OBJECTIVE 1 |
Print the listing's lines verbatim, beginning at the line that contains "Image resolution: width=1268" and continuing through the final line of the listing.

-*-

The Future of Storytelling Is in Good Hands with Wednesday

The Asheville rockers discuss their new album Rat Saw God and converting real-life experiences into songs that whip audiences into a frenzy.
In Conversation

The Future of Storytelling Is in Good Hands with Wednesday

The Asheville rockers discuss their new album Rat Saw God and converting real-life experiences into songs that whip audiences into a frenzy.

Words: Margaret Farrell

Photos: Zachary Chick

April 11, 2023

On the release day for Wednesday’s breakthrough 2021 album Twin Plagues, songwriter/vocalist Karly Hartzman got a notification that she had zero dollars in her bank account. Recalling this moment to me now over Zoom, she squints off into the distance and laughs: “I’m used to the dynamic of the day you release an album, your life doesn’t change immediately—so I’ve lowered my expectations for what the release day means,” she says in anticipation of their latest album.

The band—composed of Hartzman, MJ Lenderman, Xandy Chelmis, Alan Miller—just finished practice, preparing to play their first shows since last October (they’ve been practicing with new bassist Ethan Baechtold since Margo Shultz’s recent departure.) Even though they all came from the same room, they’ve scattered off to different places for the interview: Chelmis and Miller post up next door at their friend’s house, Hartzman settles down in a brown wooden chair on the front porch, and Lenderman moves to a bedroom attempting to prop his phone up with duct tape. “We were trying to get us all on one screen,” Chelmis laughs. “But that’s not how we like to do it, I guess.”

The band has since released Rat Saw God, their label debut for Dead Oceans and their strongest album to date. These 10 tracks are rugged and wild; then they’re painful, sometimes violent. Most Wednesday songs feel like photos from a loved one come to life. Hartzman embroiders them with intimate peculiarities—getting electrocuted at band practice, a death at a Planet Fitness parking lot. But Rat Saw God puts these stories into motion, unfreezing them in that precise moment. “[This album] establishes that we’re digging a little deeper into the heavy shit,” Hartzman explains. “I like the idea of doing that with a heavier song and then showing that we’re digging deeper into the country aspect, too.”

When I ask what they’ll remember most about this period of their lives down the line, Lenderman matter-of-factly answers: “We’ll know in five years.” Everyone erupts in laughter as he throws his hands up with a toothy grin. Despite the dry logic, he’s right. Similar to their last album release, it’ll take time to see Rat Saw God’s impact on both Wednesday and the rest of the world. Life’s funny that way—you have to let it do its thing. 

With the album out now, we spoke to Hartzman, Lenderman, Chelmis, and Miller about how the project differed from Twin Plagues—beyond how it may ultimately prove a bit more life-changing.

Do you guys have a standard of how you approach crafting an album, or does it change with each project?

Karly Hartzman: I bring the lyrics and the guitar part and everyone kind of slowly figures out their parts. But a lot of this album had to be honed in the studio with overdubs. I like how all the decisions were made, but we had less time to sit with stuff. We weren’t able to play most of these songs live, whereas a lot of Twin Plagues we were playing live before we recorded it. We were more affected by constraints, like when we needed to record to get the album out by this time, but I wouldn’t really change anything about it.

-*-

OBJECTIVE 2 |
For each statement below, say whether it agrees with the Wednesday interview, answering yes or no and quoting the words of the interview that settle it. (a) Rat Saw God is the band's label debut for Dead Oceans. (b) The band played most of the Rat Saw God songs live before recording them. (c) Lenderman took part in the interview from the front porch.

-*-

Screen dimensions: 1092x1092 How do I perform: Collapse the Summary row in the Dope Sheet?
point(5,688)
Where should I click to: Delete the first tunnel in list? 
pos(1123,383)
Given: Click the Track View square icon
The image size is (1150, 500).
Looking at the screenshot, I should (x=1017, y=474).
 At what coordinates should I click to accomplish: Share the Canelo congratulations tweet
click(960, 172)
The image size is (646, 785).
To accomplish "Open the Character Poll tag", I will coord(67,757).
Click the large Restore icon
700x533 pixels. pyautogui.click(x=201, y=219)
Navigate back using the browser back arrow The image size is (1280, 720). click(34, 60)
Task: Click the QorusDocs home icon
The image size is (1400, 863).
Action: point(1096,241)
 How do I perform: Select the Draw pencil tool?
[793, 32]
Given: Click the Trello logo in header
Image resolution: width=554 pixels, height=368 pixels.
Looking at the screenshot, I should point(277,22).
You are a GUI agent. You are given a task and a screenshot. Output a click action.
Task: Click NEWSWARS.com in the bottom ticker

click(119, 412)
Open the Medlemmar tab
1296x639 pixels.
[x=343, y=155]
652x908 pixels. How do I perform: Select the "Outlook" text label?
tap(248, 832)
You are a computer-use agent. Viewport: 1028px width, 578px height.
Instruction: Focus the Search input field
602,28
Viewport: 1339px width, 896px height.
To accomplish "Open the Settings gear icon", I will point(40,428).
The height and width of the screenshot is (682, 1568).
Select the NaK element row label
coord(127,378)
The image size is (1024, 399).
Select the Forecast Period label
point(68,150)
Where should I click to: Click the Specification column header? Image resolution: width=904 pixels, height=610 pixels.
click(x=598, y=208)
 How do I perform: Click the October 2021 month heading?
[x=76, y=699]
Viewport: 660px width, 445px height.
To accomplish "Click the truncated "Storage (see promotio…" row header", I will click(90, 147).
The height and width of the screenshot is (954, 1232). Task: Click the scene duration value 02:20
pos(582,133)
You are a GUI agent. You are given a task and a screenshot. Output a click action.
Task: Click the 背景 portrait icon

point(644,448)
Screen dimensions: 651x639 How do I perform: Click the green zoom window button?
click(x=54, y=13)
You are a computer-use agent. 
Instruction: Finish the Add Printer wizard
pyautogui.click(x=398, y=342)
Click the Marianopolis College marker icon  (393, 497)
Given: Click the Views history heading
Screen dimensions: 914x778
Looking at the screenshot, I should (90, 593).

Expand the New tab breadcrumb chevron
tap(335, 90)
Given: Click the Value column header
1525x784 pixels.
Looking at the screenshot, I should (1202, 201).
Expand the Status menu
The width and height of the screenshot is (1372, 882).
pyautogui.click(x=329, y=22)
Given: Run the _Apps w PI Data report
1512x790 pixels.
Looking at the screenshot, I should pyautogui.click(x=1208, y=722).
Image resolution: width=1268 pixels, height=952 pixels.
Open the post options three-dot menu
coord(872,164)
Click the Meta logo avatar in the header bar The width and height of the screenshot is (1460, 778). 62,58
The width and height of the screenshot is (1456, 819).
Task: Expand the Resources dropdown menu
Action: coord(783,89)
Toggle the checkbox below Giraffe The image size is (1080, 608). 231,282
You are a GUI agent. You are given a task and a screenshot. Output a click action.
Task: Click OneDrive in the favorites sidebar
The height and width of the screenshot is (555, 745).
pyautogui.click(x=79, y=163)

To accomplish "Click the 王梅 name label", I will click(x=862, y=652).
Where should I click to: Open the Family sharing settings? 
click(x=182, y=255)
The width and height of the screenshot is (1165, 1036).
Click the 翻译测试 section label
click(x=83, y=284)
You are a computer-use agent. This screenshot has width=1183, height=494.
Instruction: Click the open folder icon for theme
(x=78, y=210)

-*-

TASK RESULT 1 |
Image resolution: width=1268 pixels, height=952 pixels.
Open the post options three-dot menu
coord(872,164)
Click the Meta logo avatar in the header bar The width and height of the screenshot is (1460, 778). 62,58
The width and height of the screenshot is (1456, 819).
Task: Expand the Resources dropdown menu
Action: coord(783,89)
Toggle the checkbox below Giraffe The image size is (1080, 608). 231,282
You are a GUI agent. You are given a task and a screenshot. Output a click action.
Task: Click OneDrive in the favorites sidebar
The height and width of the screenshot is (555, 745).
pyautogui.click(x=79, y=163)

To accomplish "Click the 王梅 name label", I will click(x=862, y=652).
Where should I click to: Open the Family sharing settings? 
click(x=182, y=255)
The width and height of the screenshot is (1165, 1036).
Click the 翻译测试 section label
click(x=83, y=284)
You are a computer-use agent. This screenshot has width=1183, height=494.
Instruction: Click the open folder icon for theme
(x=78, y=210)

TASK RESULT 2 |
(a) Yes: "their label debut for Dead Oceans"
(b) No: "We weren’t able to play most of these songs live"
(c) No: "Lenderman moves to a bedroom attempting to prop his phone up with duct tape"